* [ACTIVITY]:
What you output must match, exactly, the lines from the start of the records to the line containing "Image resolution: width=868 pixels, height=398", both ends kept and pictures excluded.

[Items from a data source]
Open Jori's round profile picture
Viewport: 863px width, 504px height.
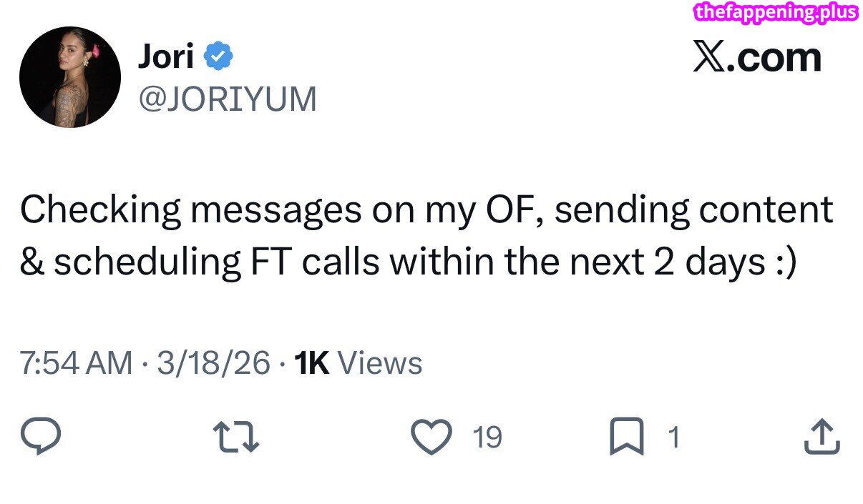[x=70, y=77]
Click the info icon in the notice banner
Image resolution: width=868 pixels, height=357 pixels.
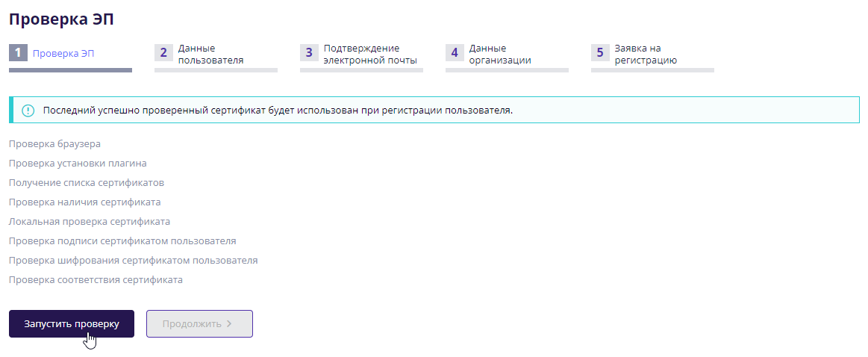28,111
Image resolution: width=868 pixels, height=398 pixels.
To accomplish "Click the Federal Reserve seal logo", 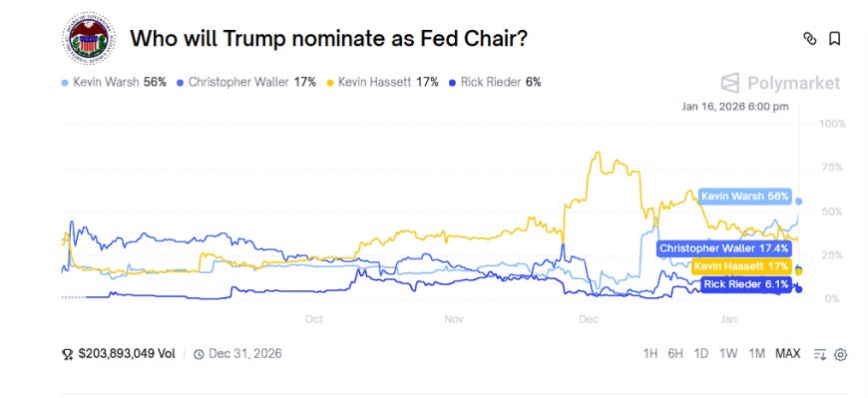I will click(89, 39).
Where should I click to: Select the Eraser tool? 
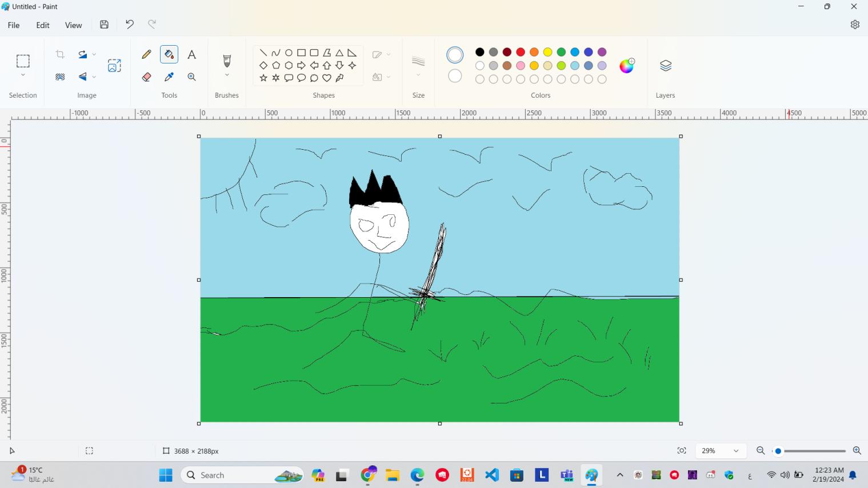pyautogui.click(x=146, y=77)

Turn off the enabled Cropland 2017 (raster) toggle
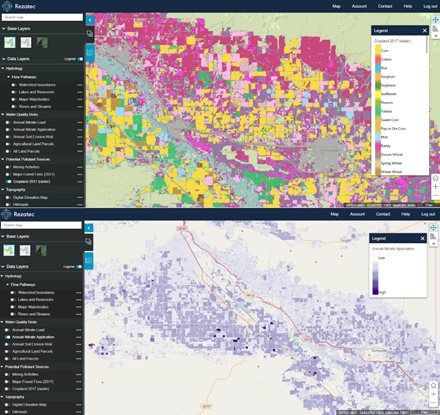click(8, 182)
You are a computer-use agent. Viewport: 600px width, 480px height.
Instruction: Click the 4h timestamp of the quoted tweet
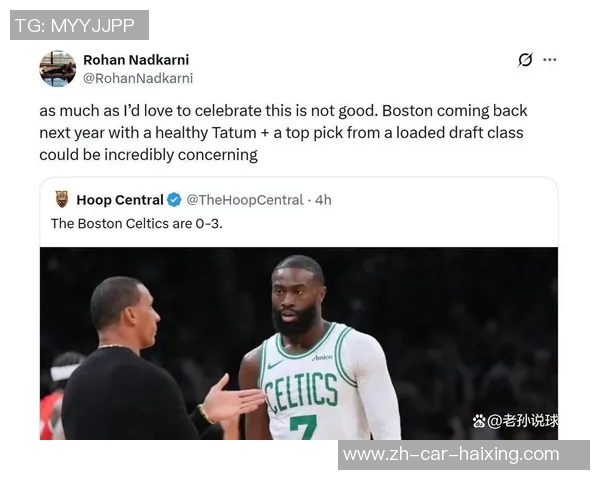(323, 200)
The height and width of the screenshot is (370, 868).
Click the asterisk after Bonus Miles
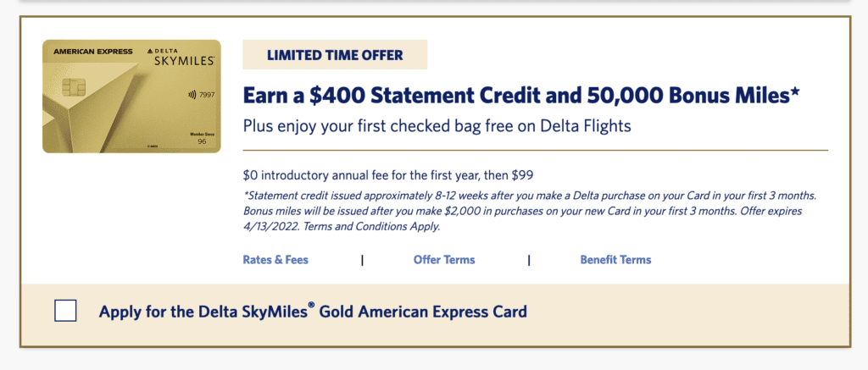795,91
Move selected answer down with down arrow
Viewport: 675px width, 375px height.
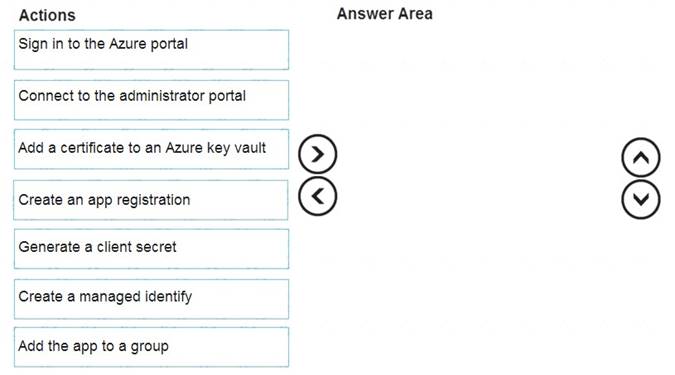coord(641,199)

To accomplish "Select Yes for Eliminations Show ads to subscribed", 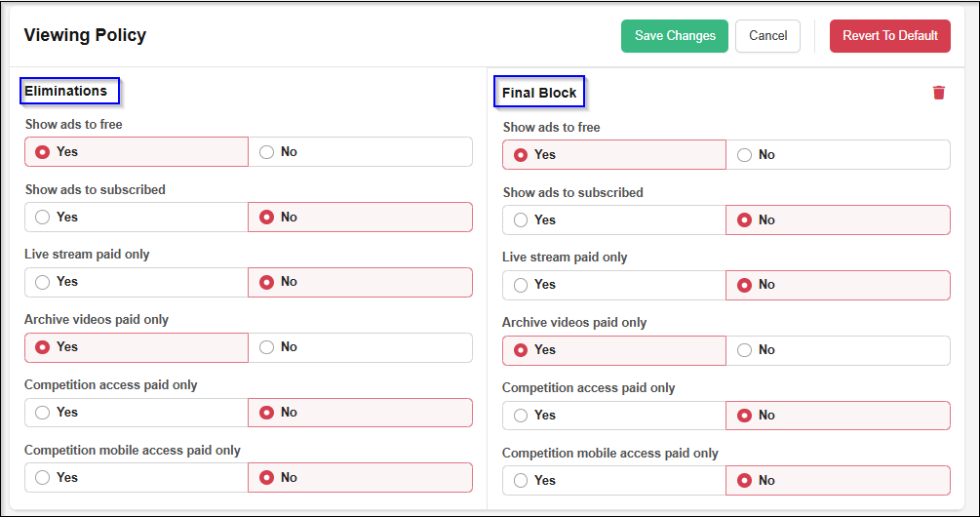I will point(43,218).
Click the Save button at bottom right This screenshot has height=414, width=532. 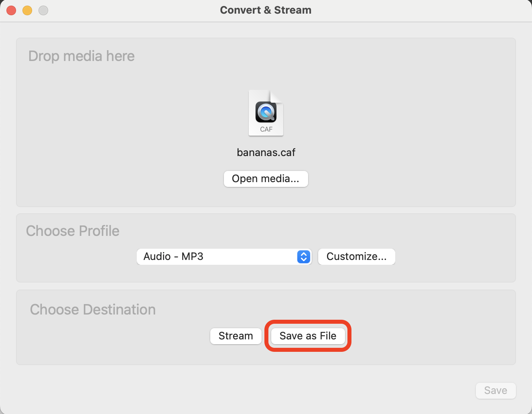pos(495,390)
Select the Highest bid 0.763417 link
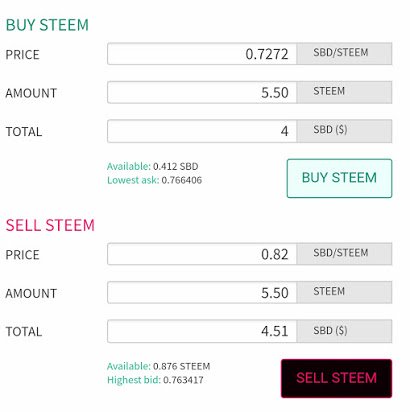 pyautogui.click(x=155, y=380)
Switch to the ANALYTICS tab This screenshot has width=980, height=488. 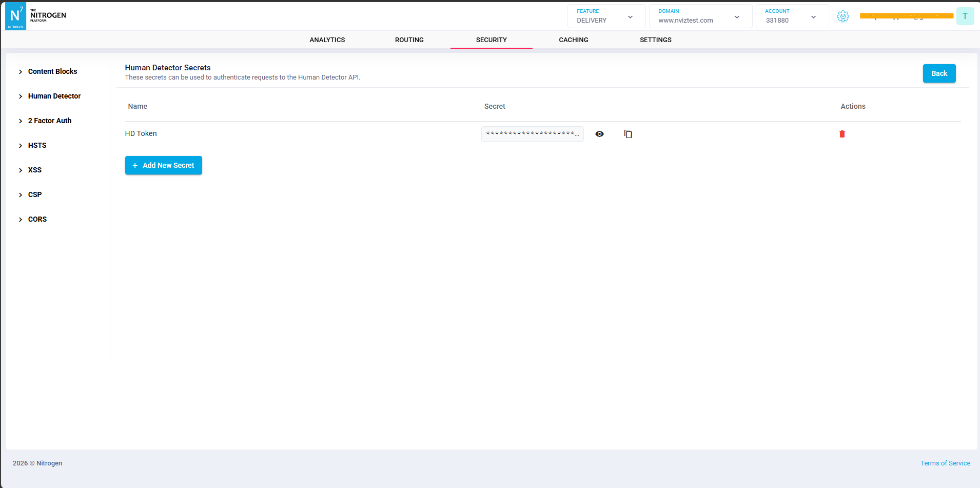point(327,40)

* [EXPECTED ANSWER]:
Open Jori's round profile picture
Viewport: 863px width, 504px height.
[x=70, y=77]
Click the info icon in the notice banner
Image resolution: width=868 pixels, height=357 pixels.
28,111
Image resolution: width=868 pixels, height=398 pixels.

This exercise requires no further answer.